Shortly after Verizon made its offer for MCI, competitor Qwest Communications International Inc. came in with an offer of its own. A hotly contested bidding war ensued but in the end, MCI accepted Verizon's $8.5 billion bid--which was less than Qwest's $9.74 billion offer--because of the company's stronger financial position and its long-term prospects. The FCC approved the deal in October and Verizon completed the purchase in January 2006.

When the dust settled on the MCI deal, Verizon stood as a leading communications services provider and Verizon Wireless held the number two position behind Cingular Wireless. While Verizon anticipated the addition of MCI would leave it better positioned to succeed in the ever-changing telecommunications industry, its competitors continued to grow even larger. SBC Communications teamed up with AT&T Corporation in 2005 to create the largest telecommunications company in United States. Then in early 2006, AT&T set plans in motion to acquire BellSouth Corporation in a $67 billion deal. If completed, the union would bring together a large portion of the former AT&T monopoly that had been broken up in 1984. With its chief rival growing even larger, many analysts speculated that Verizon may choose to adopt a growth-through-acquisition strategy.

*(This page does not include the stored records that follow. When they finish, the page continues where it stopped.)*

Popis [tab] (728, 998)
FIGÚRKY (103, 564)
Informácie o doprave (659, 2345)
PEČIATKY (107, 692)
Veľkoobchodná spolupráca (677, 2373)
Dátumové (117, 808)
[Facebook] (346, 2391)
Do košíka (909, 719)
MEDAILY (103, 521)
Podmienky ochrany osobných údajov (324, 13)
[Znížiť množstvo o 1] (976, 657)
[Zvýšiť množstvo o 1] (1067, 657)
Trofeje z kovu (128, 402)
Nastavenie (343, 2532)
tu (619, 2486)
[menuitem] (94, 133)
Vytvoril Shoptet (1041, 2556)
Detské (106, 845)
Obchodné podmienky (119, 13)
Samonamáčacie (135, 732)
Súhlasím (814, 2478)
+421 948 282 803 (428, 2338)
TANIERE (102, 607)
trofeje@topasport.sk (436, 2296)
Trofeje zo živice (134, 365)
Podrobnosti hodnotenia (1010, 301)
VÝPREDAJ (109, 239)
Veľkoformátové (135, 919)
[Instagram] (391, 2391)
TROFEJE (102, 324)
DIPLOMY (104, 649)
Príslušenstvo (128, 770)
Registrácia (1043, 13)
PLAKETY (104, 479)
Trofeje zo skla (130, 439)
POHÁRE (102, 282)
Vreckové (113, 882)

Meanwhile, Verizon management remained optimistic about the company's future and planned to expand further into next-generation broadband services, divest its directories business, and attempt to purchase the shares of Verizon Wireless it didn't already own. Seidenberg was quoted in a 2006 Wall Street Journal article claiming, "Our strategy is to be a customer-focused leader in consumer broadband and video, as well as business and government services, in both the landline and wireless environments. We believe that our superior networks are the basis for innovation and competitive advantage in communications."

Principal Subsidiaries

Verizon California Inc.; Verizon Delaware Inc.; Verizon Florida Inc.; Verizon Hawaii Inc.; Verizon Maryland Inc.; Verizon New England Inc.; Verizon New Jersey Inc.; Verizon New York Inc.; Verizon North Inc.; Verizon Northwest Inc.; Verizon Pennsylvania Inc.; Verizon South Inc.; GTE Southwest Incorporated; Verizon Virginia Inc.; Verizon Washington, DC Inc.; Verizon West Virginia Inc.; Cellco Partnership; Verizon Capital Corporation; Verizon Global Funding Corporation; Verizon Information Services Inc.; Verizon International Holdings Ltd.

Principal Competitors

AT&T Inc.; Sprint Nextel Corporation; Qwest Communications International Inc.; BellSouth Corporation.